Trends in Kids - en Jongerenmarketing 2003
8
Hoe maak je het ‘koffie-drink-ritueel’ flitsender en jonger? (Christiaan Boer, Douwe Egberts Nederland) Veruit de grootste hoeveelheid van wat gedronken wordt is Douwe Egberts (meer dan bijvoorbeeld Heineken en Coca-Cola). De afgelopen jaren dronken jongeren minder koffie (“dramatisch”); er werd vaker voor fris, sappen en energydrinks gekozen. Oorzaken zijn te vinden in demografie (allochtonen hebben een ander consumptiepatroon), individualisme (een ieder bepaalt het zelf, minder gezamenlijk aan tafel) en ‘Out of Home’ (moeilijk mee te nemen). De bulk wordt gedronken door 20-70-jarigen; in de fysieke en mentale wereld van jongeren is DE afwezig. DE heeft dus te maken met een lange-termijnprobleem. Het de merk richt zich op 18-25-jarigen; na het 18 levensjaar heeft men doorgaans een traditioneler consumptiepatroon (studeren, werken). Doelstelling is om in de fysieke wereld van die doelgroep te komen. Op de volgende wijze: • ‘Channel approach’ - DE wordt nog gezien als merk voor thuis. Om dat te veranderen is het merk aanwezig in het onderwijs (niveau was vroeger erg slecht, nu waardegevoel creëren), op evenementen (o.a.

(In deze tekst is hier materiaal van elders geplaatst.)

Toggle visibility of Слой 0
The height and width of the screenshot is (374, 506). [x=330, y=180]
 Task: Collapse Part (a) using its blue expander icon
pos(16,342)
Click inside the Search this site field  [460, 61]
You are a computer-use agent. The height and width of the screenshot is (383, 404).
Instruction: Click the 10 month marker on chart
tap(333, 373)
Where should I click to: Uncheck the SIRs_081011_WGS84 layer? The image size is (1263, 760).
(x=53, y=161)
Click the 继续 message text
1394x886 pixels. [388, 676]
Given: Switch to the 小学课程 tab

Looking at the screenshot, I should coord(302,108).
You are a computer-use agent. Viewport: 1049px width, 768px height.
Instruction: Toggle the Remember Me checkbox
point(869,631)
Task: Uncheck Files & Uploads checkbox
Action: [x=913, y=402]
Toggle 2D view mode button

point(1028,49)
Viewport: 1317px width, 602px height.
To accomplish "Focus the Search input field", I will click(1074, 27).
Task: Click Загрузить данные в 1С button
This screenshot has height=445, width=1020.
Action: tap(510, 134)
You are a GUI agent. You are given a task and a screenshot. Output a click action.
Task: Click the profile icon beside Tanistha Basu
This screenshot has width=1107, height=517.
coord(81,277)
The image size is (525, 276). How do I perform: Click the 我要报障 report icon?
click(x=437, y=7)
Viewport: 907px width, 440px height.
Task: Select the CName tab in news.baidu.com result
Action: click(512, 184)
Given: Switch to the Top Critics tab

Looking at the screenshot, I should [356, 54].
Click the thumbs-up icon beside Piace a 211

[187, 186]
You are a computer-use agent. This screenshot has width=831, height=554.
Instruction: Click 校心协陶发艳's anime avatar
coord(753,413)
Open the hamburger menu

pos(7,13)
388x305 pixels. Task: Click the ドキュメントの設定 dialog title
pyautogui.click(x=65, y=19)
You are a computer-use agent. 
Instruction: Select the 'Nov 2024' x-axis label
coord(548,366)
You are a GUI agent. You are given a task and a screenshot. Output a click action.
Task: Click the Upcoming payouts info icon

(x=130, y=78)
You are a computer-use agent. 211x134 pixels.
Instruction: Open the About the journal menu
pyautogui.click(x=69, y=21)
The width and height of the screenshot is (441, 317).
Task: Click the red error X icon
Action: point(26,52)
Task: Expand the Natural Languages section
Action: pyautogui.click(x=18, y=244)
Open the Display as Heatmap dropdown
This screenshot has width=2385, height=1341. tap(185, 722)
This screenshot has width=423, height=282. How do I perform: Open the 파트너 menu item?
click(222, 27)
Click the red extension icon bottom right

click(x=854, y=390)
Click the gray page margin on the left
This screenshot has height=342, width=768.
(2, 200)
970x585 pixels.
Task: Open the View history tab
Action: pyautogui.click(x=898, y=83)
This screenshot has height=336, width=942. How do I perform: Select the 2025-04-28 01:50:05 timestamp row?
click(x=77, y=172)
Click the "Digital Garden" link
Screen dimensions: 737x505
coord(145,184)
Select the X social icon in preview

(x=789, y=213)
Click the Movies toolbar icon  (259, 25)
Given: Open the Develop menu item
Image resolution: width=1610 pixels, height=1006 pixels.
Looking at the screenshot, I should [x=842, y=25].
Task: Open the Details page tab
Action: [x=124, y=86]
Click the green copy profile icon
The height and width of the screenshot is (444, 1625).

Pinkpop) en in de horeca (DE à la carte moet iets extra´s bieden) en zijn de franchisezaken ‘Café DE’ gestart • Communicatie - Het gebruiksmoment waarop DE gebouwd is bestaat niet meer, dus wordt een nieuwe relevantie gezocht. De ‘DE Koffiemanager’ is inmiddels 170.000 keer gedownload • ‘New business development’ - Een nieuwe wijze van presenteren (nieuwe ervaringen/ verhalen rondom het merk) en nieuwe producten (bijvoorbeeld Caffiato, Senseo) • Interne commitment - Op ‘Blend days’ wordt met jongeren gepraat over comsumptie, activiteiten en concepten “Wat Breezer voor rum heeft gedaan, doet cappucino voor koffie.” Het kost veel tijd voordat het iets doet in de markt. Maar er is hoop: in de VS is dankzij Starbucks het dalende koffiegebruik omgezet in een stijging. Een eerste indicatie: nieuwe producten zoals mixen schijnen in Nederland aan te slaan.
Bewustwordingscampagne VROM ‘Comedyschool’ (Loulou Birza, ministerie van VROM en Jeroen Boschma, Keesie) Het ministerie va n VROM wilde iets met jongeren en internet doen. Keesie bedacht een campagne voor 14-19-jarigen. De ‘Comedy school’ werd ontwikkeld, waar jongeren werden opgeleid tot ‘stand-up comedian’. Via een site, flyers, posters, veel free publicity en het langsgaan op scholen werd het project bekend gemaakt. Deelnemers konden kiezen uit onderwerpen met betrekking tot volkshuisvesting, ruimtelijke ordening en milieu. Jongeren blijken echt met hun leefomgeving bezig te zijn, en gebruiken daarbij een totaal andere taal dan de taal waarvan het ministerie denkt dat het begrijpbaar is. Dit project heeft zich alleen op Rotterdam gericht. Het ministerie noemt deze “totaal andere aanpak” een succes, maar weet nog niet of het een (landelijk) vervolg krijgt.